Pathological – Sarah Fay

Pathological is a memoir in part, a lesson in punctuation that is historical and metaphorical, and a book that asks us to seriously question the credibility and authority of the Diagnostic and Statistical Manual of Mental Disorders (DSM), presently in its fifth edition. I’m not sure who the audience with be for this, but I know just enough about the subject matter to say that Fay presents us with an extraordinary piece of research and a capable, interesting presentation that I expect it will interest to many people with less of a background than I personally have in her subject areas. I have been treated for major depressive disorder (my diagnosis) for fifty years and for ADHD (now called inattentive type) for thirty years. As a lawyer, I represented school districts when parents of special education students challenged their children’s educational programing. Every one of these children had a DSM diagnosis and if a case went to a hearing, that diagnosis was central to the hearing officer’s decision. I also majored in English and philosophy in college, making me a relatively knowledgeable reader. Writing well and using appropriate punctuation has been important to me for many, many years.

It never occurred to me, and it is completely obvious now, that the DSM is merely a theoretical framework, created by committee and it has no — zero– scientific validity. It is a compendium, describing as many variations of human “abnormality,” with descriptions and checklists that aide a diagnosis. It arose, not from science but from committees of people who treat mental health patients. Many things that we take as truth, such as the idea that depression is caused by a chemical imbalance in our brains or that if a medication helps with symptoms it confirms the diagnosis it was prescribed to treat are completely based on theories and anecdotal experience. A DSM diagnosis ensures reimbursement from insurance companies when a medical professional codes it into a patient’s invoice. Fay reminds us, that pharmaceutical companies and the various professionals who conduct studies financed by them stand to gain a lot from the business of psychiatric treatments.
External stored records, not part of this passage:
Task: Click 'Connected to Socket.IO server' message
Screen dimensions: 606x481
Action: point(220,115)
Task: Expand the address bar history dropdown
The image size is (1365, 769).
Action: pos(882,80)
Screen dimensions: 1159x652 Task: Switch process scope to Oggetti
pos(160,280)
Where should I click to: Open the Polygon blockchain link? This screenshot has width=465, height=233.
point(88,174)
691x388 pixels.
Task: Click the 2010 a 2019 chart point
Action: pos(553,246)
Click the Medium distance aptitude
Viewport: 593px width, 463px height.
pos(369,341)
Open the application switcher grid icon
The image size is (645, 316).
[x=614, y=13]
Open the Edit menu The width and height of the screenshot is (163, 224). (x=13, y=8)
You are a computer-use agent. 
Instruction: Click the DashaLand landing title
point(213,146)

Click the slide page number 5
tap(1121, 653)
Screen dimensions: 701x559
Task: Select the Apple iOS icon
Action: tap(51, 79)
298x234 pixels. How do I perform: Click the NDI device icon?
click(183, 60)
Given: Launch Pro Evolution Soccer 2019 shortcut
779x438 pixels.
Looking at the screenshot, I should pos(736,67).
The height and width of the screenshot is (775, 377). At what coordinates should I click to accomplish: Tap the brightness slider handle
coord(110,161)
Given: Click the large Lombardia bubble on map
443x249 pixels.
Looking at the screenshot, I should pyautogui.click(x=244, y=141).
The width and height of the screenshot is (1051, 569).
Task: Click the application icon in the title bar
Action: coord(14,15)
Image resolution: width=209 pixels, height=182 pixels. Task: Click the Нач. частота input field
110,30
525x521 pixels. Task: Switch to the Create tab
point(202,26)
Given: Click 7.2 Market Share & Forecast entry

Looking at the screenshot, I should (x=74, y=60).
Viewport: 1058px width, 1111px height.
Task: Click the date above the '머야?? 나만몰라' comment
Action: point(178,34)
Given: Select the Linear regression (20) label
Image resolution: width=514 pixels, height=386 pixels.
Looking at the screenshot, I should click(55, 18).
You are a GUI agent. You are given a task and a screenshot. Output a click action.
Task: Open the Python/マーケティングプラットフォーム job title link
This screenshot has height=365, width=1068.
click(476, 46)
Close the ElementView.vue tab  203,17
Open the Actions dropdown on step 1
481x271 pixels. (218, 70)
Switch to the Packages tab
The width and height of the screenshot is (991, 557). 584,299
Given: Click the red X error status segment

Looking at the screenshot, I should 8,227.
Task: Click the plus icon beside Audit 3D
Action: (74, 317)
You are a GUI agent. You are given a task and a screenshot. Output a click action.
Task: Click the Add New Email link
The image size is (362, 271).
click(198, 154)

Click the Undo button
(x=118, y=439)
Is Fay saying that she and others cannot have experienced devastating, debilitating symptoms, suicidal ideation, disassociation? No. But she suggests hat there are other ways of framing these symptoms and perhaps of treating them, that it is problematic to misrepresent DSM diagnoses as being founded in established fact rather than theory. Fay challenges twenty-first century psychiatric norms, but she is not an all or nothing writer who would say that but for her six diagnoses of various mental health disorders, her life would have been fine. I like the attention she pays to the fact that many medications have serious side effects and/or are very difficult to discontinue. I continue to use antidepressants, but when changing medication I’ve gone through devastating experiences. In my family, there is a person who is so impacted by side effects of psychotropic drugs that a psychiatrist who has known her for years has taken her off everything. And the withdrawal from these medications was tough. She was overmedicated, by a different doctor, who did not listen to her and kept adding prescriptions that in fact were his attempt to even out her complaints about the side effects of the strong medications he put her on. She went in with postpartum depression and walked out a zombie on eight medications. His treatment left her incapable of caring for her child because of overmedication and her extreme sensitivity to prescription drugs. It took two years to detox her. His was a well regarded well known medical facility.

Fay suggests that having a DSM diagnosis may cause those of us with mental health issues to live life as if we are our diagnoses. And that is something that rings true. I would not say, this solves particular issues that come with having the undeniably serious symptoms of mental illness, but it is a refreshing way to remind oneself to step back and recognize that these are symptoms, not who we fundamentally are. Because she has strong, well-researched positions, a compelling story to tell and she is not strident with her ideas, but sharing them and substantiating her points, her book deserves a lot of attention from mental health professionals and patients.